The iShares MSCI Emerging Markets exchange-traded fund (EEM) dropped 1.4 percent. Turkey shares led the way lower, as the iShares MSCI Turkey ETF (TUR) plunged 11 percent. China stocks and South Korea shares also declined more than 1 percent each.
"The escalation of the Turkish currency and economic crisis has had ripple effects across global markets," said Katie Nixon, CIO of wealth management at Northern Trust, in a note. "There are certain emerging market countries with relatively weak currencies and a heavy reliance on external (predominately dollar based) financing. The fear is that what happens in Turkey won't stay in Turkey."
The Turkish lira hit a fresh record low overnight against the dollar, briefly pushing it to 7.24. The lira later regained some footing to trade around 7 per dollar.
The Turkish currency fell more than 14 percent on Friday after President Donald Trump announced he was doubling metals tariffs on Turkey. Trump's announcement followed comments made by Turkish President Recep Tayyip Erdogan asking citizens to convert their dollars and other foreign currencies and gold to lira.
Tensions between the two countries intensified after a Turkish delegation returned from Washington with no apparent progress on the detention of U.S. pastor Andrew Brunson, who is charged with supporting a group blamed for an attempted coup in 2016.
Turkey's central bank tried to ease global investors' fears on Monday, stating it will provide as much liquidity as needed to the country's banks. The central bank also said it will keep monitoring the situation closely.
The Turkish economy has been reeling recently as its inflation rate reached 16 percent last month, well above the central bank's 5 percent target. Central banks usually raise rates in order to keep inflation in check. But Erdogan has opted to keep rates low in an effort to drive growth.

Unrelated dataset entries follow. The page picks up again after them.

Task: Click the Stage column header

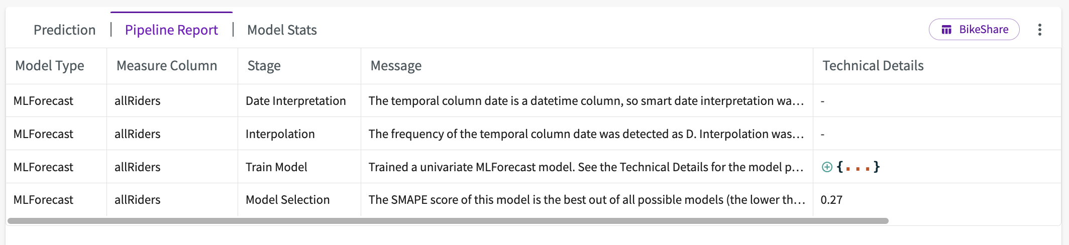Action: [264, 66]
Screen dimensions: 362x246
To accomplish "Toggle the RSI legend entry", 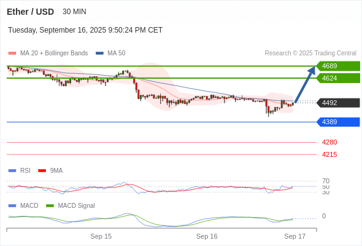I will pyautogui.click(x=20, y=170).
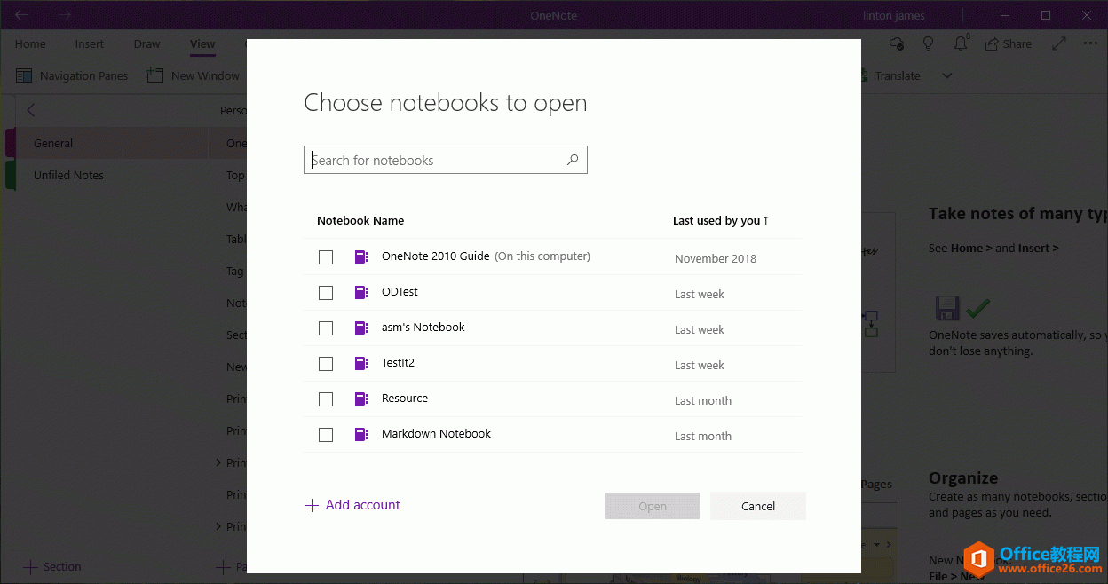
Task: Click the full-screen diagonal arrow icon
Action: click(x=1058, y=43)
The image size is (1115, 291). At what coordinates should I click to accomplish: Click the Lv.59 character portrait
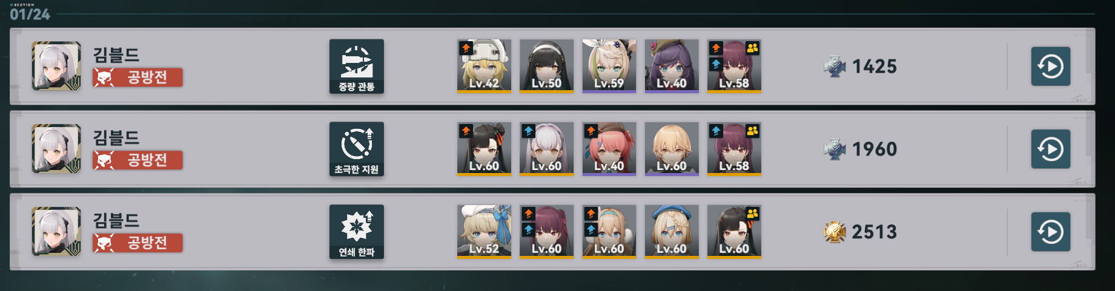609,67
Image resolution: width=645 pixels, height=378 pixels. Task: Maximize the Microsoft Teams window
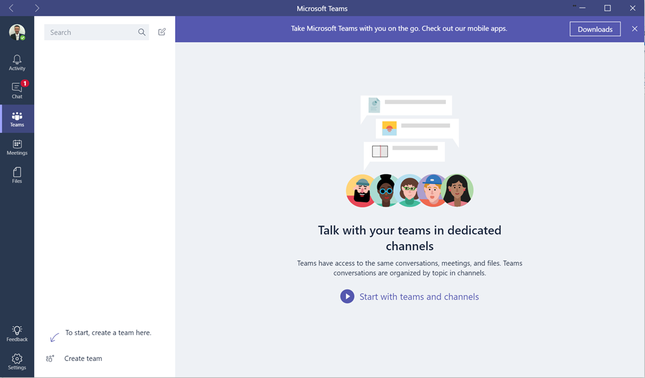(x=607, y=8)
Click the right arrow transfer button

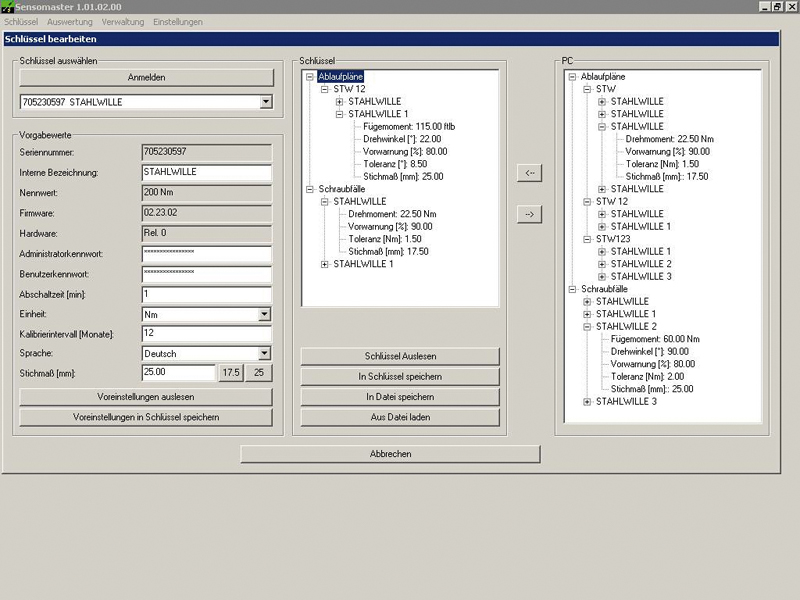[x=530, y=213]
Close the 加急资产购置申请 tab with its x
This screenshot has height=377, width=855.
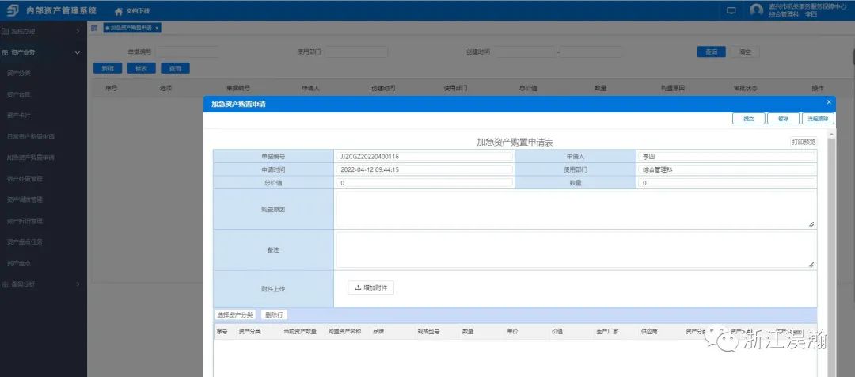[x=157, y=28]
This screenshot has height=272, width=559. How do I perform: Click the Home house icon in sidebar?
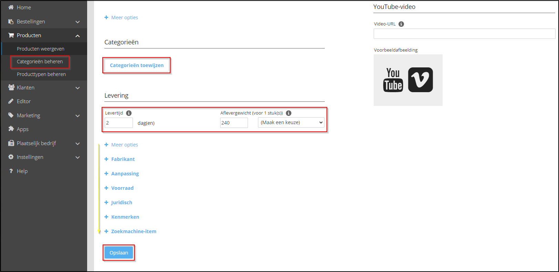(x=11, y=7)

"The situation in Turkey has turned dire with the currency in free-fall in recent days," Bruce Kasman, managing director of global research at J.P. Morgan, wrote in a note Friday. "While the immediate trigger has been the intensification of tensions with the US, including threats of sanctions and tariffs, the weakening of the currency fundamentally reflects the delay in adequate policy response to the deterioration in the fiscal and external accounts and in bank asset quality."